Note de lecture

3 Août 2016

Les frontières de la laïcité

Frédérique De La Morena

Collection système, Lextenso-éditions. 24€

Frédérique De La Morena nous offre là un livre, où il est question des frontières juridiques de la laïcité, qui va devenir essentiel à tous les militants soucieux de sa défense. L’auteure s’y emploie à identifier ces frontières par rapport au droit et ainsi y constate une forme d’effondrement du principe de laïcité dû, entre autres, aux accommodements divers constatés dans la sphère publique, trop souvent au bénéfice du privé s’exprimant à travers les lobbies religieux.

L’analyse juridique est serrée et les renvois à des décisions judiciaires : Tribunaux administratifs, Instances d’appel ou Cour de Cassation nombreux qui pointent la formation d’un corpus jurisprudentiel paradoxal, voire à la limite incohérent. Démonstration en est fait par De La Morena notamment quand elle analyse les régimes des collectivités d’Outre-Mer, qui traînent encore des dispositions datant de l’ordonnance royale du 28 août 1828 pour la Guyane : « qui ne reconnaît qu’un seul culte, le culte catholique », ou bien encore le statut d’Alsace-Moselle, maintenant le régime concordataire napoléonien, juridiquement identifié comme un « quasi traité international ». Dans le cas d’espèce, c’est au Conseil d’État et au Conseil Constitutionnel qu’elle reproche de produire une jurisprudence s’appuyant sur le constat que « ni la Constitution de 1946 ni celle de 1958 n’évoquent le particularisme du droit local » d’où ils tirent argument pour ne pas trancher : qui ne dit rien consent, semble être leur philosophie.

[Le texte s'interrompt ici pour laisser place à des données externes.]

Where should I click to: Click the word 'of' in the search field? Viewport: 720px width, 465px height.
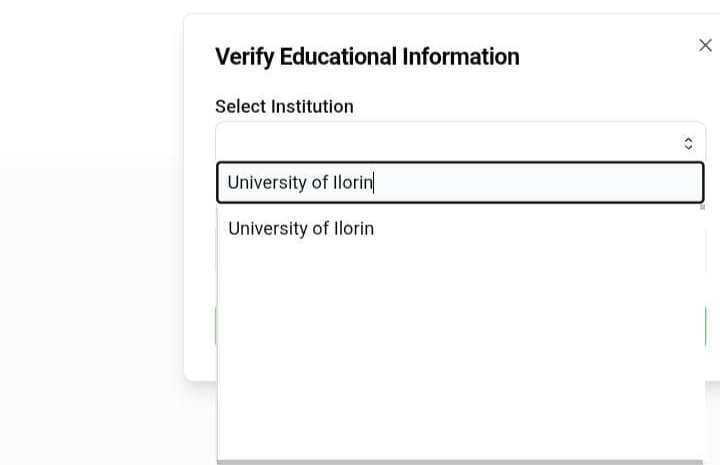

Cette attitude constante à pour effet de renvoyer le problème au législateur, lequel se dérobe depuis 1918 malgré qu’il a le pouvoir, sinon le devoir, de supprimer le droit local au nom de l’égalité des citoyens et de l’indivisibilité de la République.

En conclusion, citons De La Morena : « Le droit doit être lisible et compréhensible pour être crédible », c’est pourquoi elle appelle le rétablissement par le droit des véritables frontières entre  religieux et politique, entre sacré et profane, entre foi et loi, entre immanence et transcendance. On ne peut que la suivre dans cette démarche.

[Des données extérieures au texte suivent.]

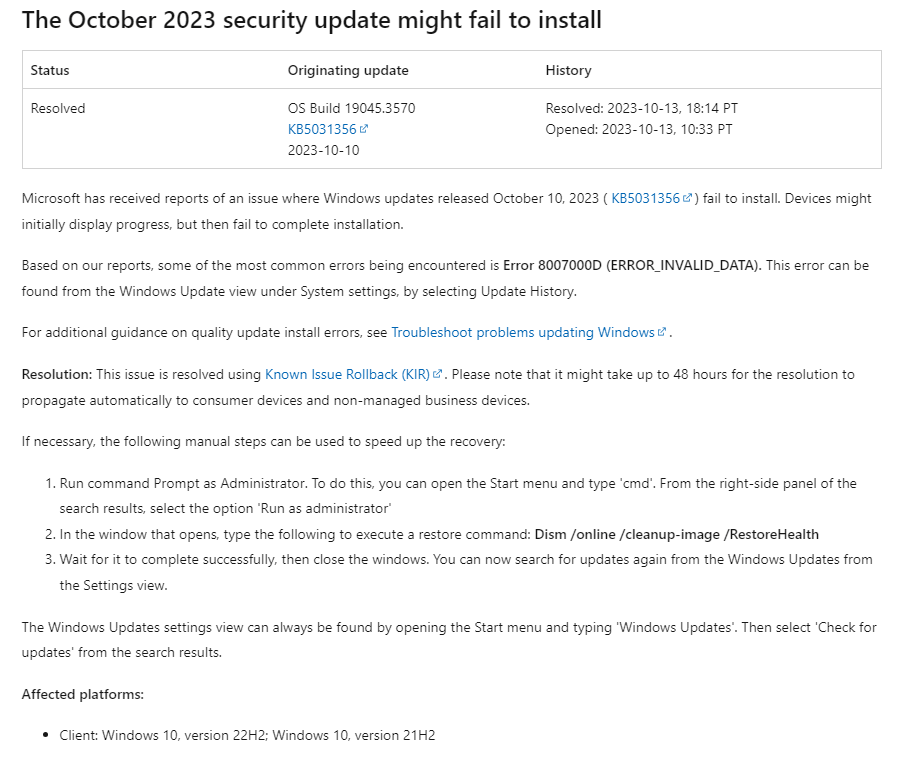Click the bold Error 8007000D (ERROR_INVALID_DATA) text
The height and width of the screenshot is (771, 904).
pos(632,266)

Addendum. Il y a peu, un camarade de la section du Jura, constatait devant moi le peu d’intérêt du public pour la laïcité, phénomène qu’il attribue au fait du manque de culture laïque des gens, manque qu’il impute à l’idée que la laïcité serait pour eux une évidence établie, et basta ! Aussi sa question était-elle ; que leur faire lire quand ils nous demandent conseil ? Je vous livre ma réponse : Henri Pena Ruiz et Catherine Kinztler pour la philosophie, Eddy Khaldi pour le dispositif juridique et réglementaire, Gérard Delfau pour l’histoire.

J’y ajoute aujourd’hui Frédérique De La Morena pour l’analyse fouillée de la laïcité dans son environnement judiciaire et jurisprudentiel.

Voilà cinq auteurs indispensables à notre armement intellectuel.